Vor ein paar Monaten hatte ich am Beispiel von Spotify erläutert, dass das Mitschneiden von Musik bei Streaming-Portalen aus Sicht des Nutzers durchaus urheberrechtlich problematisch sein kann.

Aus Sicht eines Anbieters einer Software oder eines Webservices stellt sich m.E. nach deutschem Recht aber zusätzlich die Frage, ob es sich hierbei um Tools handelt, die (wirksame) technische Maßnahmen im Sinne von § 95a UrhG umgehen. Das würde nämlich dann bedeuten, dass derartige Tools und Services nach § 95a Abs. 3 UrhG verboten sind und deren Herstellung, Verbreitung etc. zu gewerblichen Zwecken nach § 108b Abs. 2 UrhG  sogar strafbar wäre.

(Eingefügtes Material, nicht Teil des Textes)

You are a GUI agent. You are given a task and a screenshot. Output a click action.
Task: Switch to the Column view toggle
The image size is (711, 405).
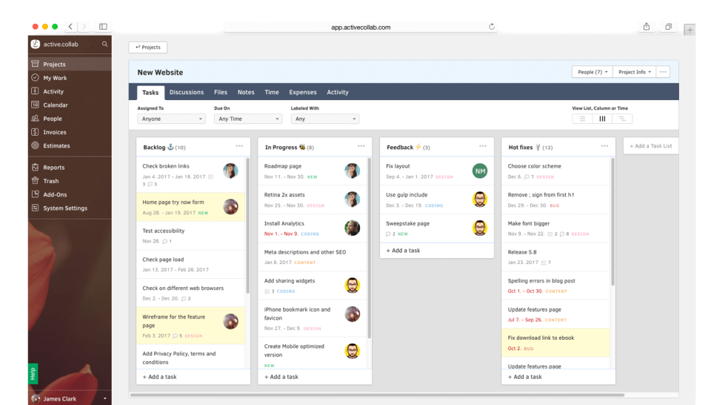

Die Annahme, dass die Beschränkung des Angebots auf das Streaming gleichzeitig eine technische Maßnahme darstellt, die im normalen Betrieb dazu bestimmt ist,  das Kopieren zu verhindern oder zu erschweren, dürfte keineswegs abwegig sein. Gerichtliche Entscheidungen zu dieser Frage sind mir bislang nicht bekannt, aber vielleicht beabsichtigt Google ja jetzt, eine solche Entscheidung herbeizuführen. Man darf auf die weitere Entwicklung gespannt sein.

Der Nutzer, der sich eines solchen Tools bedient, macht sich jedenfalls nicht strafbar, solange er den Konvertierungsdienst zum eigenen privaten Gebrauch nutzt. Eine (zivilrechtliche) Urheberrechtsverletzung könnte nach derzeitiger Rechtslage aber dennoch vorliegen.